癒しのこころみ 自分を好きになる方法の映画専門家レビュー一覧

癒しのこころみ 自分を好きになる方法

「影踏み」の篠原哲雄が新人セラピストの姿を描くヒューマンドラマ。広告代理店の激務で心身ともに疲れ果て、勢いで会社を辞めた里奈は、有名セラピストとの出会いをきっかけにセラピストの道へ。ある日、客として来た元プロ野球選手の碓氷を怒らせてしまう。
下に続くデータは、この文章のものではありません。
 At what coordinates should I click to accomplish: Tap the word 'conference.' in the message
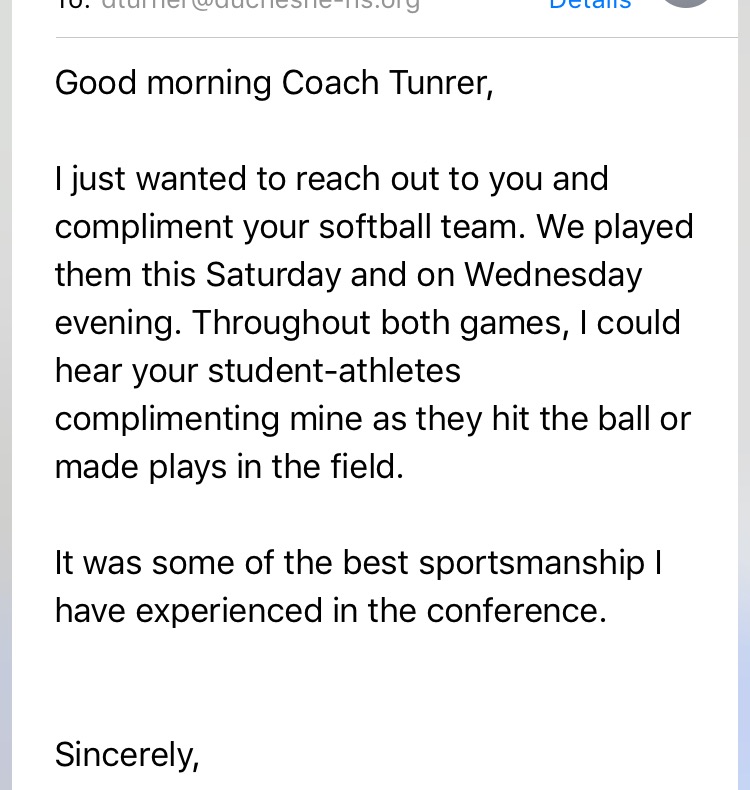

出演は、「フォルトゥナの瞳」の松井愛莉、「DTC 湯けむり純情篇 from HiGH&LOW」の八木将康、「ジャンクション29」の水野勝。
  • 映画評論家

    川口敦子

    中島、橋本、さらには藤原さえもがしっくりともう若くはない女の、だからこその奥行をそっと覗かせ光っている。前作「影踏み」の中村、尾野もそうだった。「山桜」の田中のきりりと固い蕾の若さの向こうにも艶やかに年増の色を予感させた監督篠原の強味を改めて確認する。その監督が今どき稀な職人芸の慎みの奥で追ってきた挫折者同士の再生の物語が脚本の協力も得てじわりと浮上する。手と手がふれて淡い想いが立ちのぼる一瞬。別れの前の疾走。紋切型を蹴散らす素敵が見えた。

  • 編集者、ライター

    佐野亨

    今回評した他の作品がとくにその面で難ありだったこともあるが、篠原哲雄らしい俳優の動かし方の巧さ、タイプキャストにそれ以上の含みをもたせようとする演出のたくらみにだいぶ救われた。藤原紀香演じるカリスマセラピストの言い知れぬ胡散臭さなど捻れた面白みがある。ただ、それがなければ到底観ていられないくらい紋切り型、予定調和が連発されるシナリオ、もう少しなんとかならなかったのか。安直にラブストーリーのカタルシスに落とし込まない心意気は買いたいのだが……。

  • 詩人、映画監督

    福間健二

    宣伝映画だ。ドキュメンタリーで本物のセラピストの「施術」を見せたらいいと思うが、これは半端に金をかけた劇映画。篠原監督や撮影の長田勇市の考えてきた「映画」がどう作動するかという興味で見た。「癒し」や「リラクゼーション」が、言葉としては無力でも実はこういうことだとハッとさせるような発見があるかどうか。ない。ここでの映画人のプロ性は、わかりやすく、浅く、という方向に働くだけ。「では右肩からほぐしていきますね」とか健気に言う松井愛莉に同情した。